## Required work
a - Translate this sentence from the problem matchers post into Spanish: "These values allow a message to be shown in the interface in the correct file on the correct line."
b - List every key that appears in the JSON configuration for "demo-matcher" in the problem matchers post.
c - Transcribe the part of the problem matchers post that opens with the words containing "If we strip" and closes with "of our hearts!)".

## Document segment
## Begin
Getting started with Problem Matchers

11 Oct 2021 in Infrastructure

Problem matchers are a relatively new concept that allow you to watch unstructured log output for specific details and add annotations to your source code based on what it finds.

This means that you don’t need to go reading through hundreds of lines of logs. Any relevant information will be added to your code inline, allowing you to see the information in context.

Imagine that you’re using ESLint for your JavaScript code. Instead of seeing that myVar is declared on line 50, then not used in the rest of the file on line 312 of a 500 log file, it’ll show that information on line 50 of your editor (or in your pull request!)

Here's how it looks in VSCode (I'm using the errorlens plugin to show the problem inline):

Problem matchers in VSCode

Then once I push to GitHub it shows in the Actions log:

Problem matchers in VSCode

Plus it shows as an inline annotation in the files list on the pull request page:

Problem matchers in VSCode

If you want to try building your own problem matchers after reading this post, you might find this problem matcher tester (source) useful.

How Problem Matchers work

If we strip problem matchers right back to their core, they’re just a regular expression (just - as though regular expressions don’t strike fear into all of our hearts!)

The way they work is by scanning each line of the output for a specific pattern and populating a predefined set of values using the strings that match the regular expression.

A minimal problem matcher has three values:

  • file
  • line
  • message

There is another type of matcher which specifies {"kind": "file"} rather than specifying a line entry. We’ll cover these later on

These values allow a message to be shown in the interface in the correct file on the correct line. Imagine that you have a log message containing the following:

src/sample.js:10:This is the message

In this regular expression, everything up to the first colon is the filename, the next section is the line number and the remainder of the line is the message to add. To match this message using a problem matcher you’d use the following configuration:

json
{
"owner": "demo-matcher",
"pattern": [
{
"regexp": "([^:]+):(\\d+):(.+)",
"file": 1,
"line": 2,
"message": 3
}
]
}

It’s important to note that in your JSON file, you need to escape any backslashes, which means that (\d+) becomes (\\d+).

In all future examples I’m only going to show the pattern section of this config file to make the examples smaller

You could take this problem matcher and deploy it and you’d start seeing annotations in your application, but this is just the start.
## End
## Given data
## Begin
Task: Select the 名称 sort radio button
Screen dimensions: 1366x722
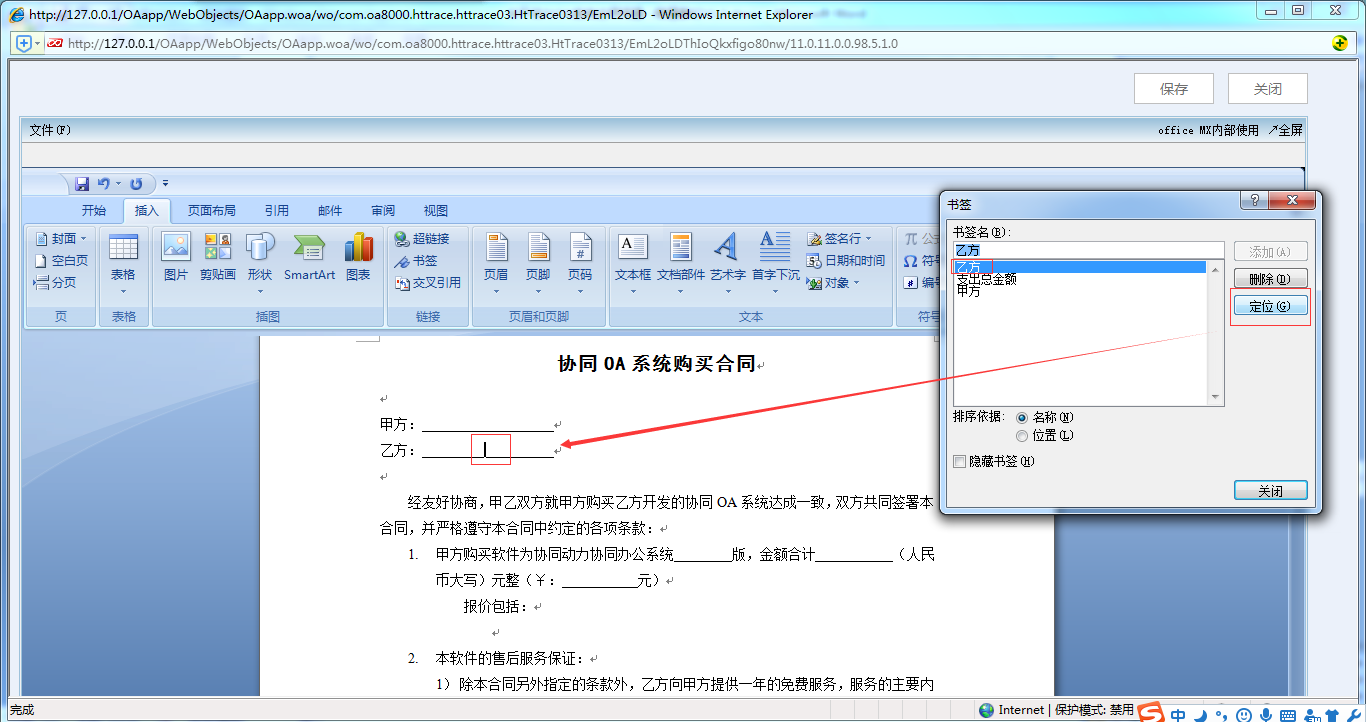Action: (1022, 417)
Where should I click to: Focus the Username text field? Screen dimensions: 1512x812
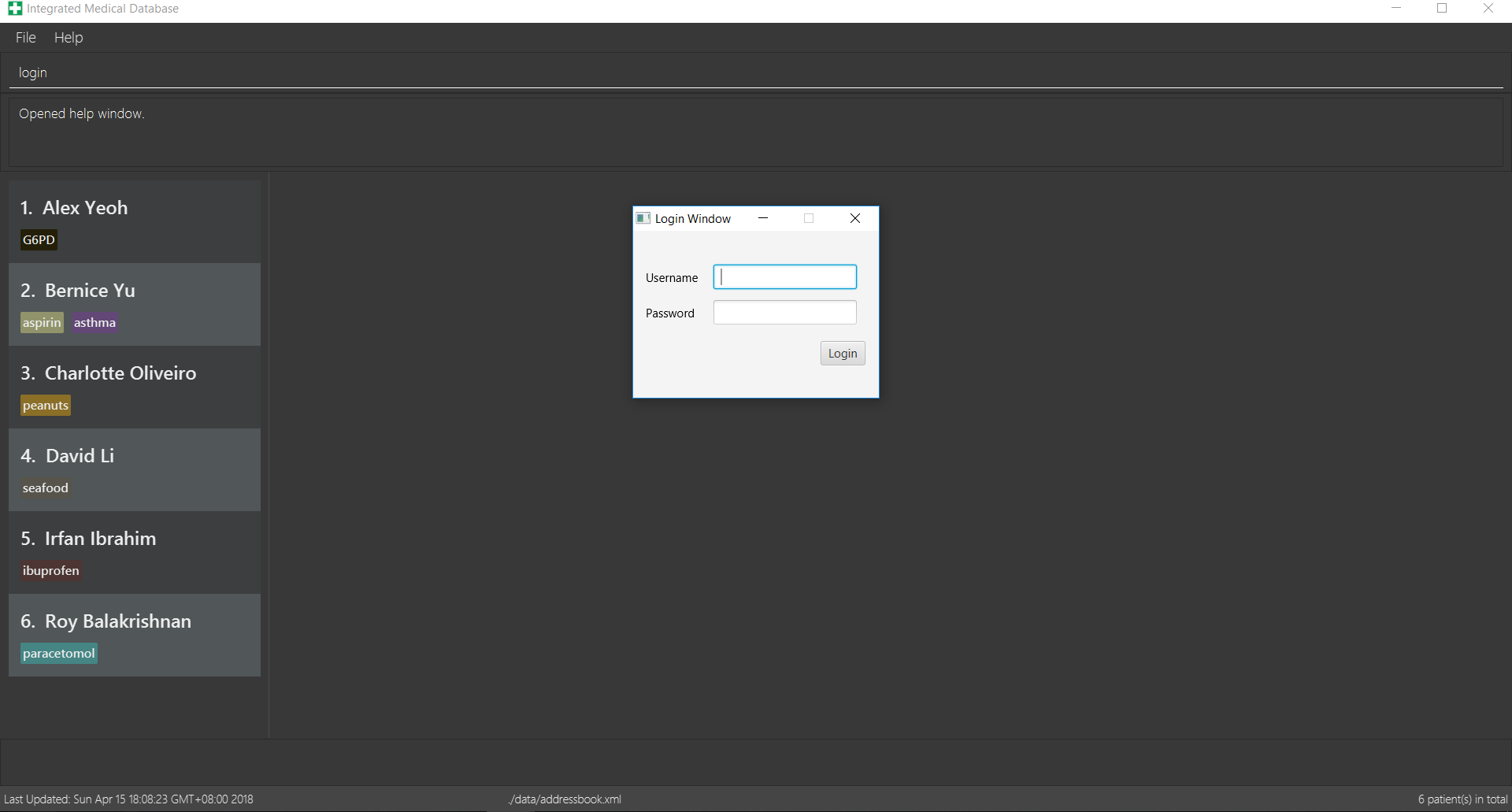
## End
## Answers to the problems
a - Estos valores permiten que se muestre un mensaje en la interfaz, en el archivo correcto y en la línea correcta.

b - owner, pattern, regexp, file, line, message

c -
If we strip problem matchers right back to their core, they’re just a regular expression (just - as though regular expressions don’t strike fear into all of our hearts!)